Each factor represents a significant part of the polynomial and helps in finding the zeros. Factorization often involves isolating the simplest form of the equation, such as converting \(x^2-7\) into \((x- \sqrt{7})(x+ \sqrt{7})\).

This makes solving the equation easier and more straightforward.

Understanding factorization is crucial since it simplifies polynomials into manageable pieces and reveals the individual roots or zeros of the polynomial function.

Multiplicity refers to the number of times a specific zero appears in a polynomial. This is determined by the exponent of the corresponding factor in the factored form of the polynomial.

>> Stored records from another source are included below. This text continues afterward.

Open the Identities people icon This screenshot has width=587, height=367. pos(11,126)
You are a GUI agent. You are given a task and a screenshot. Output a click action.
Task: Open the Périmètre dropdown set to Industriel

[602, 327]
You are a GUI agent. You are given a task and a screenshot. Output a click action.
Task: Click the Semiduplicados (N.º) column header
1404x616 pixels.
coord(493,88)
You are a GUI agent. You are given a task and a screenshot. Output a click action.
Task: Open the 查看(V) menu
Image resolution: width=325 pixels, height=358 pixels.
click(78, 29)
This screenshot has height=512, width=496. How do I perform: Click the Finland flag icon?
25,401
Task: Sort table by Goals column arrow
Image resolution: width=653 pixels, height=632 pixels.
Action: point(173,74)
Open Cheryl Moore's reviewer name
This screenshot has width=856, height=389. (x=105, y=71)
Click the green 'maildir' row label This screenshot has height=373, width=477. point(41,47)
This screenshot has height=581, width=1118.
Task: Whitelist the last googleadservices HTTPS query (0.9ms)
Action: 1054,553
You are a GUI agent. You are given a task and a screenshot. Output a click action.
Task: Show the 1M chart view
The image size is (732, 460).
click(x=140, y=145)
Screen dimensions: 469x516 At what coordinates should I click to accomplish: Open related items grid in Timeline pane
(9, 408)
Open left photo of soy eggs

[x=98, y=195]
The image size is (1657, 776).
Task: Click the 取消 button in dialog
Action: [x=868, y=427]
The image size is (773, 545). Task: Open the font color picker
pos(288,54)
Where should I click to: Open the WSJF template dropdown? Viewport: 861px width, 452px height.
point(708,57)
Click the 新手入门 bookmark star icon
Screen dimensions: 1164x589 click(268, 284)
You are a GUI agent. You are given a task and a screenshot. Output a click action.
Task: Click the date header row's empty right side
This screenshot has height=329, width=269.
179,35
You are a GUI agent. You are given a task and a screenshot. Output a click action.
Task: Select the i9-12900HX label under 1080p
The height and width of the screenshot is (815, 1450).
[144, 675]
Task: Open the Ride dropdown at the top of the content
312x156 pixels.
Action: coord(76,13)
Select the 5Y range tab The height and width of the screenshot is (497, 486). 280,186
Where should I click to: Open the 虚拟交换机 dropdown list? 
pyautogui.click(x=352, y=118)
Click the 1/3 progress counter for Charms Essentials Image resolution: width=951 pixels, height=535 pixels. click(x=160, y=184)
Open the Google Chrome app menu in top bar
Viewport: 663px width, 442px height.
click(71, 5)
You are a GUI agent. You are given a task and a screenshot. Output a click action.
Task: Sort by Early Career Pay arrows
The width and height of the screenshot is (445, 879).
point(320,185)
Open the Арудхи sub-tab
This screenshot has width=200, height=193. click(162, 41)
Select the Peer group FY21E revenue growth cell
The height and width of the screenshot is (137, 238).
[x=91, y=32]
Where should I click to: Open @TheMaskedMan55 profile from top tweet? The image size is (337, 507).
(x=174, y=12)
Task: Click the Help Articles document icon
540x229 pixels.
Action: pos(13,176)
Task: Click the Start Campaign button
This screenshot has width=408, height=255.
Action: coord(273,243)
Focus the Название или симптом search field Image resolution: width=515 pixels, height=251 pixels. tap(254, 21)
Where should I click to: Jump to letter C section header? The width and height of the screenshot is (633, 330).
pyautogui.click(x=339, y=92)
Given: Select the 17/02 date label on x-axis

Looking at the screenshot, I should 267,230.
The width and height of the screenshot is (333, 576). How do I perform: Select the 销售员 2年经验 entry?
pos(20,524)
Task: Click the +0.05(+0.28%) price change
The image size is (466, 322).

For our polynomial function \(f(x)=(x-2)^3 (x^2-7)\), let's inspect each zero:

• The factor \((x-2)^3\) results in the zero \(x=2\) appearing three times, hence having a multiplicity of 3.
• The factor \((x^2-7)\), or more precisely its split form \((x- \sqrt{7})(x+ \sqrt{7})\), results in the zeros \(x= \sqrt{7}\) and \(x= -\sqrt{7}\), each appearing only once, thus each has a multiplicity of 1.

Identifying the multiplicity helps in understanding the behavior of the polynomial at those points. For instance, a zero with a higher multiplicity indicates that the polynomial will touch or bounce off the x-axis at that point, depending on whether the multiplicity is even or odd.

Solving quadratic equations is a fundamental skill for finding the zeros of polynomial expressions, particularly for second-degree polynomials of the form \(ax^2 + bx + c = 0\).

In the given polynomial function, we encounter \((x^2-7)\) which is a simple quadratic equation. To solve it, we set it equal to zero: \[ x^2 - 7 = 0. \]

Next, isolate \x^2\ by adding 7 to both sides: \[ x^2 = 7 \]

To find the values of \x\, we take the square root of each side: \[ x = \pm \sqrt{7} \]

The quadratic equation yields two solutions, \(x=\sqrt{7}\) and \(x=-\sqrt{7}\).

Familiar methods for solving quadratic equations include factoring, completing the square, and using the quadratic formula \(-b \pm \sqrt{b^2-4ac} / 2a\). Mastering these techniques is essential for higher-level algebra and beyond.